The PETEX Performance Well Control program powered by Intertek has improved the traditional drilling well control curriculum by addressing on-the-job performance and providing more collaborative learning opportunities than existing classroom training sessions do.
The program was developed to add various human factor elements as a way to address the International Association of Oil and Gas Producers (IOGP) recommendations following the Macondo well control incident, as well as a noticeable shift in client needs for training that is relevant to today’s workers.
“The Performance Well Control program incorporates an excellent combination of technical training accomplished on simulators and dynamic classroom interactions,” said Coy Wilcox, director of PETEX. “We improved the quality of the delivery of the training, and course participants will walk away with extensive knowledge they did not have before.”
The course adopts a contemporary learning approach and is organized visually to emphasize how people perform their jobs every day. As is key when considering human factors, students work together to solve real problems they encounter in the workplace, and they focus on recognizing, interpreting and responding effectively to well control situations. This social context, with opportunities to share experiences and help one another, gives the course participants more control over their own learning.

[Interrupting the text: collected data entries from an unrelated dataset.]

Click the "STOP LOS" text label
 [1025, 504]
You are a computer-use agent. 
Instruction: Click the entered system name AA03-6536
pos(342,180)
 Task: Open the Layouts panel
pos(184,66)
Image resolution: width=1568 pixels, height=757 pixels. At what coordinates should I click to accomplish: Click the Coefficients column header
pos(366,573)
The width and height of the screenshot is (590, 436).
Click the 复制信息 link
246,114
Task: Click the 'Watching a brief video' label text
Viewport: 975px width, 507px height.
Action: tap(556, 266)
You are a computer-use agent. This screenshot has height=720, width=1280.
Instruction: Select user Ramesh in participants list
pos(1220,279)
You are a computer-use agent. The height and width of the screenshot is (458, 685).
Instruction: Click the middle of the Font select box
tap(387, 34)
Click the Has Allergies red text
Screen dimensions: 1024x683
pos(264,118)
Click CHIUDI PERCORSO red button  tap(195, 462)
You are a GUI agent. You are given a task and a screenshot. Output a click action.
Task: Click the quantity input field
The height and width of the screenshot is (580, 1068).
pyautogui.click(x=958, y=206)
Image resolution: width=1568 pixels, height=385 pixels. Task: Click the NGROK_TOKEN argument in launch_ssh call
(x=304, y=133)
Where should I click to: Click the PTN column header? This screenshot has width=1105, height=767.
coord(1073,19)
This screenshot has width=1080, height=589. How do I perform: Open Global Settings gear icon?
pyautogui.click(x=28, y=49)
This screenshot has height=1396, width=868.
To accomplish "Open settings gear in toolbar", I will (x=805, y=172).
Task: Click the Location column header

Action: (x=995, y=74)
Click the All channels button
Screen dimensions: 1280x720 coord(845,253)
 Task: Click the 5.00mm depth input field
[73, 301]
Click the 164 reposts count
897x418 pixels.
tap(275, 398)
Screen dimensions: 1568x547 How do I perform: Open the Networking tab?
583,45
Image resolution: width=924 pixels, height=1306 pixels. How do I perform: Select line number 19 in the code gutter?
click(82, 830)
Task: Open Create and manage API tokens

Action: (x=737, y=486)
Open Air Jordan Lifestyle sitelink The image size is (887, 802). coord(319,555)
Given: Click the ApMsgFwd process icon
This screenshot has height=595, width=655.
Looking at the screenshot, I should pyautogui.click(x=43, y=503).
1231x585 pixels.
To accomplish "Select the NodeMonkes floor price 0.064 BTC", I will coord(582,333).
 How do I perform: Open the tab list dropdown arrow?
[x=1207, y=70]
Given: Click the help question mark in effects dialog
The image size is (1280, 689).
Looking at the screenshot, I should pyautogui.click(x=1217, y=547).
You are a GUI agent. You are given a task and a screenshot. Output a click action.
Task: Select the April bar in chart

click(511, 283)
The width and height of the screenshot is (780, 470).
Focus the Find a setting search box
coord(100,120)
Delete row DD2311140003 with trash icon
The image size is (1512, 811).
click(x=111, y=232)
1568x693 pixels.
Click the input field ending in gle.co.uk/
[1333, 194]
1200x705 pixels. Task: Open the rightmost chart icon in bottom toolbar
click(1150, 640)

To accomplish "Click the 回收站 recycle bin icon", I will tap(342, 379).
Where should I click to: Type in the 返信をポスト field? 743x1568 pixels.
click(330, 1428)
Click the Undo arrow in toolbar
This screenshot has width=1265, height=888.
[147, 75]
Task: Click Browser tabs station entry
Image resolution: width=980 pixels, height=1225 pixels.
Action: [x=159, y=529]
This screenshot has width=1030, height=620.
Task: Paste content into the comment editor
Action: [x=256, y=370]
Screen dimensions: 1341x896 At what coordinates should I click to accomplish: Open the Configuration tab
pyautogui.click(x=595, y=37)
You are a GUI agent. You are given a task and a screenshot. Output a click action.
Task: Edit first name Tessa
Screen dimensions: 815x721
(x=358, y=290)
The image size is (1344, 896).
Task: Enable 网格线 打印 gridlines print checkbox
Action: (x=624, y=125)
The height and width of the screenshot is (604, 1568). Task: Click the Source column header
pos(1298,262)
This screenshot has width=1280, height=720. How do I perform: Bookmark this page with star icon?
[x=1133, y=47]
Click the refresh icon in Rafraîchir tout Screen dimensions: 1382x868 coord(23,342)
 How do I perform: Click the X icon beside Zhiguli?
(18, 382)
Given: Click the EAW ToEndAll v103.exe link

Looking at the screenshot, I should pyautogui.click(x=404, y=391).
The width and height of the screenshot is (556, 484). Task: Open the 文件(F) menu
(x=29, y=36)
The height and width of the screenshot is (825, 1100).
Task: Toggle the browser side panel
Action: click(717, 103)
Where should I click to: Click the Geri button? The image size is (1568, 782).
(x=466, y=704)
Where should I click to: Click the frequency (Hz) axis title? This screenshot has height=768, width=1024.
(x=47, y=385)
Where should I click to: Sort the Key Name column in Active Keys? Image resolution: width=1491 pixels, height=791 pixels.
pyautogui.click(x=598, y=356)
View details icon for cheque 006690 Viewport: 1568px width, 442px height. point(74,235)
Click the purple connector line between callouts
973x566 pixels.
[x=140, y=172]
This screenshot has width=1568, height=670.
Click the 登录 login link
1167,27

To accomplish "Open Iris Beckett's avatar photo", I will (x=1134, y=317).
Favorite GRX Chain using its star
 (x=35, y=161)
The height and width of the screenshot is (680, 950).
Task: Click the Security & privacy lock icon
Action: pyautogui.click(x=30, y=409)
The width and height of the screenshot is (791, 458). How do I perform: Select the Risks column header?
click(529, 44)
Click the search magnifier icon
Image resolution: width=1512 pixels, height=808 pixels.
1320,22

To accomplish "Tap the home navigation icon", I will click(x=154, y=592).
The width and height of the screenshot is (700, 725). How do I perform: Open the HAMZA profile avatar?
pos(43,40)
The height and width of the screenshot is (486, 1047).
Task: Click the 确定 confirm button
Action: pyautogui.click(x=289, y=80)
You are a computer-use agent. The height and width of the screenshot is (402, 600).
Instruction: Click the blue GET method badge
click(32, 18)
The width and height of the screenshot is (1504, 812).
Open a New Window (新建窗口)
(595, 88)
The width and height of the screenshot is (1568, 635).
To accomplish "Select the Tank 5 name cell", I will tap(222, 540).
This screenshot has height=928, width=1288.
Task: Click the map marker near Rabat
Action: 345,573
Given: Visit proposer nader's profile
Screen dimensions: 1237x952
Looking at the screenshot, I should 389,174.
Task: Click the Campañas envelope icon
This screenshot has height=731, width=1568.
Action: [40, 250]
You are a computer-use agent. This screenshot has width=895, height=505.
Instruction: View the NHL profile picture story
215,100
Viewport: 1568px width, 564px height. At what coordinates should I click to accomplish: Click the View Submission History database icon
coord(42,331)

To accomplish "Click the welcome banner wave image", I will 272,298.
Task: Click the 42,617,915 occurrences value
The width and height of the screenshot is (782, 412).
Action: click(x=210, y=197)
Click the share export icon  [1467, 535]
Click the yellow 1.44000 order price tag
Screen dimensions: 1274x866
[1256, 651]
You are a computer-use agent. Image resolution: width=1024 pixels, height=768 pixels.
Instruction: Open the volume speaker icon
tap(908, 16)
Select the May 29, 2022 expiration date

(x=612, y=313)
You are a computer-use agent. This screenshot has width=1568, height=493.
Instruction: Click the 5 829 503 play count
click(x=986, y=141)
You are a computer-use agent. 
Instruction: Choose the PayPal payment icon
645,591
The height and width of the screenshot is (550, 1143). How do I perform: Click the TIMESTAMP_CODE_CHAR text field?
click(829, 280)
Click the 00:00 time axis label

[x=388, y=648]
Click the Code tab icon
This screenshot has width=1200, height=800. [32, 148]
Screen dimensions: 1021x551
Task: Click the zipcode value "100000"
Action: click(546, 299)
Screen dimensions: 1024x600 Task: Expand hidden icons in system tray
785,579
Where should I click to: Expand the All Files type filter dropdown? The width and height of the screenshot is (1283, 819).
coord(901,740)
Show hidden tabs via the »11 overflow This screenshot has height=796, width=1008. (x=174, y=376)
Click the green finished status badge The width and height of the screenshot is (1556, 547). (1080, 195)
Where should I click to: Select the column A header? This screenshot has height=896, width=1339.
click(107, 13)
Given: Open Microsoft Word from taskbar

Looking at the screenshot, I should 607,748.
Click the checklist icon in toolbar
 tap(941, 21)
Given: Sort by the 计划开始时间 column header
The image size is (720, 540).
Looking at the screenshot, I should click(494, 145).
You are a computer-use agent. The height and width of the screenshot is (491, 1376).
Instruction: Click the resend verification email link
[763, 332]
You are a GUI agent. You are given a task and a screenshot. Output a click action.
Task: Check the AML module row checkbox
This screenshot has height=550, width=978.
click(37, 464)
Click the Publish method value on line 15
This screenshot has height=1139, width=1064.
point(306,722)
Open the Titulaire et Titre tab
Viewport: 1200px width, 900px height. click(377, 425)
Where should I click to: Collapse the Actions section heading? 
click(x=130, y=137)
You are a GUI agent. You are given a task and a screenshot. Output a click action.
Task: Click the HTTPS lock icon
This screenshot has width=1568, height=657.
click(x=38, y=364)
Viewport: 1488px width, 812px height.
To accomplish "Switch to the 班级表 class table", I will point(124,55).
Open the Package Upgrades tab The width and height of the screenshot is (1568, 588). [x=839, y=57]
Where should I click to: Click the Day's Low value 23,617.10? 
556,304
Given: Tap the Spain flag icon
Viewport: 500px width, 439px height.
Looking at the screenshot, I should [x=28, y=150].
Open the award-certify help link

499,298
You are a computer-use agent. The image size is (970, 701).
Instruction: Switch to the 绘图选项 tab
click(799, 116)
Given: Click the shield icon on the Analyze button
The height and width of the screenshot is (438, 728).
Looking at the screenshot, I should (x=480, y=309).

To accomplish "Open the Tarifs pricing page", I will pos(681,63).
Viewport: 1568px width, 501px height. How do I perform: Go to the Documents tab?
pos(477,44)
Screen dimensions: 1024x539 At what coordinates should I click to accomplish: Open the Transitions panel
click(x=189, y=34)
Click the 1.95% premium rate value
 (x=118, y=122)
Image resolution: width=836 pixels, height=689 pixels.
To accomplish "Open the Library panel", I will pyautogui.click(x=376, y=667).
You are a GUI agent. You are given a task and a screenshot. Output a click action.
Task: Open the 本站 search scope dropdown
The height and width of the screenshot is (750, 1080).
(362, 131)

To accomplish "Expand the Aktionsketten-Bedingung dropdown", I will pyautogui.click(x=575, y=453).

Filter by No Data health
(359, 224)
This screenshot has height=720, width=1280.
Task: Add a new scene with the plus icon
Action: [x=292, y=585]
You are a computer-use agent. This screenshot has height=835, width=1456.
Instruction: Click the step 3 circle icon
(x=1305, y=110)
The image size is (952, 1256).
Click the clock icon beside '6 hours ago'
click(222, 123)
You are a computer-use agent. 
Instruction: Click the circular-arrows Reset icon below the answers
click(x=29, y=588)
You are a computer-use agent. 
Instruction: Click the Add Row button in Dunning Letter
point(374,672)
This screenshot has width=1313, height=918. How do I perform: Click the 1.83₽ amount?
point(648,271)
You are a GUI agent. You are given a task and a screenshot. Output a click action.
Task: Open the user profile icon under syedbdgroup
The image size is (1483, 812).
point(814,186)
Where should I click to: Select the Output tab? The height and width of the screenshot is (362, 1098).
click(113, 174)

The Performance Well Control training sessions are designed for many personnel levels within the oil and gas industry. Although numerous positions could benefit from attending well control training, the primary target student base includes assistant drillers, drillers, toolpushers, superintendents, drilling foremen, company men and engineers.
“Historically, in well control training courses, the emphasis has been placed solely on transferring information. However, teaching is not just about delivering information to students. It must also focus on the assurance that students have mastered the information being taught,” said Michael Arnold, general manager of consulting and training at Intertek. “With the Performance Well Control program, adult-learning theory, performance improvement and human factors are combined to meet the challenges of well control training in the 21st century.”
The Performance Well Control training sessions last four to five days depending on the level chosen. Classes are offered either as open scheduled sessions, or alternatively Intertek representatives will visit a site designated by a client company and deliver the training to the identified students. In addition, licensing options are now available to companies that want to deliver the Performance Well Control training themselves.